Doctors need specific expertise to be able to provide ketamine treatment effectively and safely. They also need to be closely monitoring your mental health, overseeing all your various medications, and addressing your questions/concerns (or communicating with a mental health professional who has responsibility for these aspects of the treatment).

If your depression is severe and treatment-resistant enough to require an experimental treatment like ketamine, it is definitely serious enough that you need psychotherapy and/or another form of careful monitoring by a mental health professional.

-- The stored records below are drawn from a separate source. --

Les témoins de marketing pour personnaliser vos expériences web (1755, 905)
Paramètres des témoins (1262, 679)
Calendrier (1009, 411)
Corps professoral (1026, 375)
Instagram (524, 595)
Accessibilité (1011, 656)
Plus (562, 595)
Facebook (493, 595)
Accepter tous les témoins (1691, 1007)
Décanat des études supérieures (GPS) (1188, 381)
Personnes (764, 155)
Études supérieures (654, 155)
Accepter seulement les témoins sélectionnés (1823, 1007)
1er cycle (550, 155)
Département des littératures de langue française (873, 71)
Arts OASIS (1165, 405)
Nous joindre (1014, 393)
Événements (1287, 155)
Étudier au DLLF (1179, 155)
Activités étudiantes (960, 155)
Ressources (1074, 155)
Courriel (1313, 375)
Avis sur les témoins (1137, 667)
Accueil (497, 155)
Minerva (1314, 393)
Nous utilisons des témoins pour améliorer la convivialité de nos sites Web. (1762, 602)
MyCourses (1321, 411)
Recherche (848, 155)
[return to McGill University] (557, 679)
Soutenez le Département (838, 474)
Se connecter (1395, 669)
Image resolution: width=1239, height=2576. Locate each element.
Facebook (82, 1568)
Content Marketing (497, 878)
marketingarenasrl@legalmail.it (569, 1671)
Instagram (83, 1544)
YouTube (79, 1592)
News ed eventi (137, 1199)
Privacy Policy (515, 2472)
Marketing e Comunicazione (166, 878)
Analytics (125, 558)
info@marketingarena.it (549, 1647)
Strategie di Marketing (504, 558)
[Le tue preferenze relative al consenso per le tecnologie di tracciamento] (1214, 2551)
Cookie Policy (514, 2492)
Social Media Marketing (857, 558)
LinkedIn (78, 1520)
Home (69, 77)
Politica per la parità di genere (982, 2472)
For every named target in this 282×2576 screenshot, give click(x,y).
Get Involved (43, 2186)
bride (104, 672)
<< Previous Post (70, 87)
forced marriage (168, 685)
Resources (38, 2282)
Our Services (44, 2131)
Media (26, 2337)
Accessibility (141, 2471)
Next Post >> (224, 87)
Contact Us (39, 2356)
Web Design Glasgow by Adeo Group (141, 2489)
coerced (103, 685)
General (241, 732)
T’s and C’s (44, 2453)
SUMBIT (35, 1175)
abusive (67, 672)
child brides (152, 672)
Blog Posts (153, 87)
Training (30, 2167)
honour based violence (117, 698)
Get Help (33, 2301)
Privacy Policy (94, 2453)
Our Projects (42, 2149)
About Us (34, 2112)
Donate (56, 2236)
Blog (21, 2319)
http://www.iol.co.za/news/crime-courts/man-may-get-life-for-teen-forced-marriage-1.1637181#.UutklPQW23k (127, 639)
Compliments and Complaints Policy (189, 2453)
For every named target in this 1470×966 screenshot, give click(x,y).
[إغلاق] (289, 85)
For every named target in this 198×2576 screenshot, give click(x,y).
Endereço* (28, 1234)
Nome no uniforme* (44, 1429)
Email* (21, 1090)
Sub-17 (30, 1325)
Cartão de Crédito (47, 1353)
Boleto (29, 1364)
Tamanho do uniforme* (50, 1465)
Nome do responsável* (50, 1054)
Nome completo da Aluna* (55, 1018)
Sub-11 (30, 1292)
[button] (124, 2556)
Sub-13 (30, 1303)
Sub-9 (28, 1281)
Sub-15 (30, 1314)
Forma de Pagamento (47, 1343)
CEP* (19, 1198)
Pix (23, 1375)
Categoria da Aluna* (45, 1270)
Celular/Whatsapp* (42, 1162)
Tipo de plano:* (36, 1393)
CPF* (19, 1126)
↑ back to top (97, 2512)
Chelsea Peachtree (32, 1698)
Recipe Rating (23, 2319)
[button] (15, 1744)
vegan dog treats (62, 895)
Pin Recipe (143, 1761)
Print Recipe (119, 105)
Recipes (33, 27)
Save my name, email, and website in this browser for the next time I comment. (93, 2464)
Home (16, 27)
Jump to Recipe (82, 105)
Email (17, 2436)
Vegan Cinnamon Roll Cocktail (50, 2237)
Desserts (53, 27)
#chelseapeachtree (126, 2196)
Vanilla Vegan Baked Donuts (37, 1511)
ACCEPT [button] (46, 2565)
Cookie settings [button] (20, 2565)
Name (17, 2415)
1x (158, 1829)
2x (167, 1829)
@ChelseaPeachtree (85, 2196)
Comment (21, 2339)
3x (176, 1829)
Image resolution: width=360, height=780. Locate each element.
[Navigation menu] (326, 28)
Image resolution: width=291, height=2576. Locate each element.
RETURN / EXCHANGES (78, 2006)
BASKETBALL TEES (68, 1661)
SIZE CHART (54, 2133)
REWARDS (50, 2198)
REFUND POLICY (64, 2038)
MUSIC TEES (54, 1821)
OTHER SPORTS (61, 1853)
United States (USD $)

Please, the possibility of hospitalization ought to be kept in mind, at least as a back-up plan, if you are thinking you need to start this treatment. That people’s first impulse is instead to find some doctor willing to play around with giving them ketamine as part of an uncharted and incredibly expensive do-it-yourself project suggests that the hype about ketamine being a quick and easy miracle cure has gone way too far.

I understand all too well that people suffering from depression feel very desperate. And I know that some of the doctors hanging up their shingles as ketamine providers genuinely believe they are going to help these people (and not just cash in on their desperation). I am just afraid that people are going to end up getting really hurt.